Kemudian Rasululloh Shallallohu ‘alaihi wasallam mengelompokkan manusia dalam tiga kelompok sesuai dengan peneriaman mereka, dan kesiapan mereka menghafal ilmu, memahami makna-maknanya, mengeluarkan hukum-hukumnya , hikmah-hikmahnya dan manfaat-manfaatnya;

Pertama, orang yang mampu menghafal ilmu dan memahaminya. Mereka memahami makna-maknanya, mengeluarkan hukum-hukumnya , hikmah-hikmahnya dan manfaat-manfaatnya. Mereka seperti tanah yang menerima air kemudian menumbuhkan rumput yang banyak. Pemahananya terhadap agama, dan istimbath hukum adalah seperti tumbuhnya rumput dengan air.

Kedua, orang yang mampu menghafal ilmu, menjaganya, menyebarkannya, dan mengendalikannya, namun tidak mampu memahami makna-maknanya mengeluarkan hukum-hukumnya , hikmah-hikmahnya dan manfaat-manfaat dari ilmunya tersebut. Mereka seperti orang yang manpu membaca Al Qur’an, menghafalnya, memperhatikan makhrojul huruf (tempat keluarnya huruf), dan harkat-nya, namun tidak dianugrahkan pemahaman yang khusus oleh Alloh, seperti dikatakan Ali Radhiallohu ‘anhu, “Kecuali pemahaman yang diberikan Alloh kepada hamba-Nya di dalam kitab-Nya.”

Tingkatan pemahaman manusia tentang Alloh Ta’ala , dan Rasul-Nya itu tidak sama. Terkadang ada orang cuma mampu memahami satu atau dua hukum dari satu dalail, sedangkan orang lain mampu memahami seratus atau duaratus hukum dari dalil yang sama.

Mereka seperti tanah yang mampu menahan (menyimpan) air untuk manusia kemudian mereka mendapat manfaat darinya. Ada yang minum dari padanya, memberi minum hewan ternaknya, dan bercocok tanam dengannya.

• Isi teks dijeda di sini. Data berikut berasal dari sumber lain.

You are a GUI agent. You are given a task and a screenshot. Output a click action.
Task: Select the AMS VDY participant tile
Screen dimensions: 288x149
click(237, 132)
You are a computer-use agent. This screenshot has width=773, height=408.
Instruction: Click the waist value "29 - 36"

Kedua kelompok diatas adalah kelompok orang-orang yang berbahagia. Kelompok pertama adalah kelompok yang paling tinggi derajatnya dan kebesarannya dari seluruh kelompok-kelompok manusia yang ada. Alloh Ta’ala berfirman,

“Itulah karunia Alloh yang diberikan kepada siapa yang dikehendaki-Nya, dan Alloh mempunyai karunia yang sangat besar.” (Al Jumu’ah: 4)

Ketiga, orang-orang yang tidak mendapatkan sedikit pun ilmu; baik hafalan atau pemahaman, atau periwayatan. Mereka seperti tanah lembah yang tidak bisa menumbuhkan tumbuh-tumbuhan dan menahan (menyimpan) air. Mereka adalah kelompok orang-orang celaka.

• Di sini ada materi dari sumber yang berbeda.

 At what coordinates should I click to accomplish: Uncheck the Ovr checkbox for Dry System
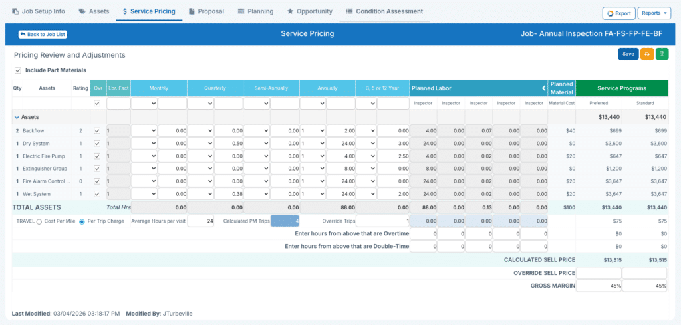tap(98, 144)
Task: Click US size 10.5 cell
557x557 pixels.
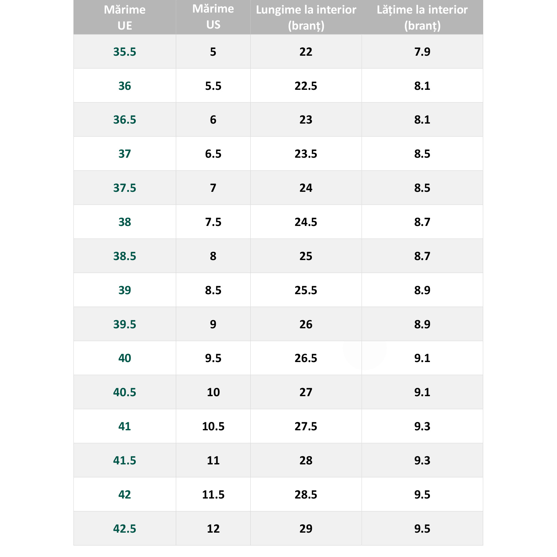Action: [x=213, y=426]
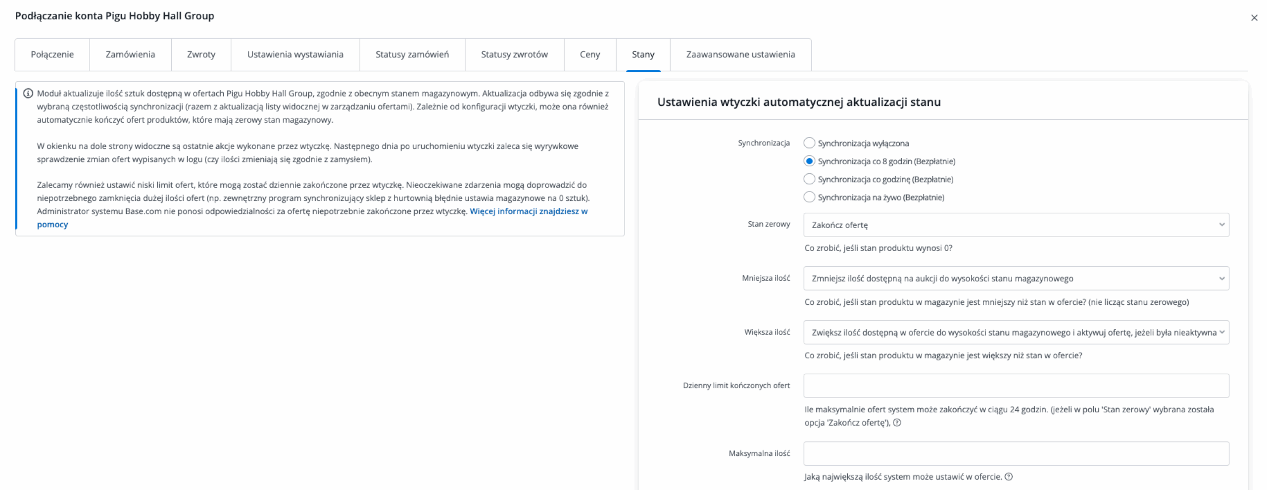Open the 'Większa ilość' dropdown list
The width and height of the screenshot is (1267, 490).
point(1016,332)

Kelompok pertama dan kelompok kedua mempunyai ilmu dan mengajarkannya sesuai dengan ilmu yang diterimanya dan sampai padanya, sedang kelompok pertama mengajarkan makna-makna Al Qur’an, hukum-hukumnya, dan ilmu-ilmunya.

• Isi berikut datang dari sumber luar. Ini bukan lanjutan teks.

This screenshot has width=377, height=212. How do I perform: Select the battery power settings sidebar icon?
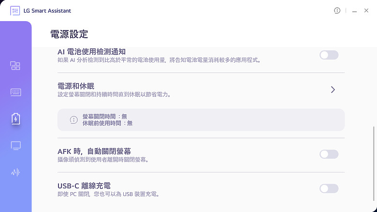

Sedang kelompok ketiga, mereka tidak mempnyai ilmu apalagi mengajarkannya, mereka tidak bisa “diangkat” dengan petunjuk Alloh, dan tidak menerimanya. Mereka lebih sesat dari hewan ternak, dan mereka adalah bahan bakar neraka.

Hadits mulia diatas memuat kemulian ilmu, pengajarannya, posisinya, dan kecelakaan orang yang tidak mempunyai ilmu.

Hadits diatas juga mengklasifikasi manusia menurut barometer ilmu ke dalam dua kelompok; kelompok orang-orang celaka dan kelompok orang-orang bahagia, dan mengklasifikasi kelompok orang-orang bahagia ke dalam dua kelompok; kelompok pemenang yang didekatkan kepada Alloh dan kelompok kanan yang pertengahan.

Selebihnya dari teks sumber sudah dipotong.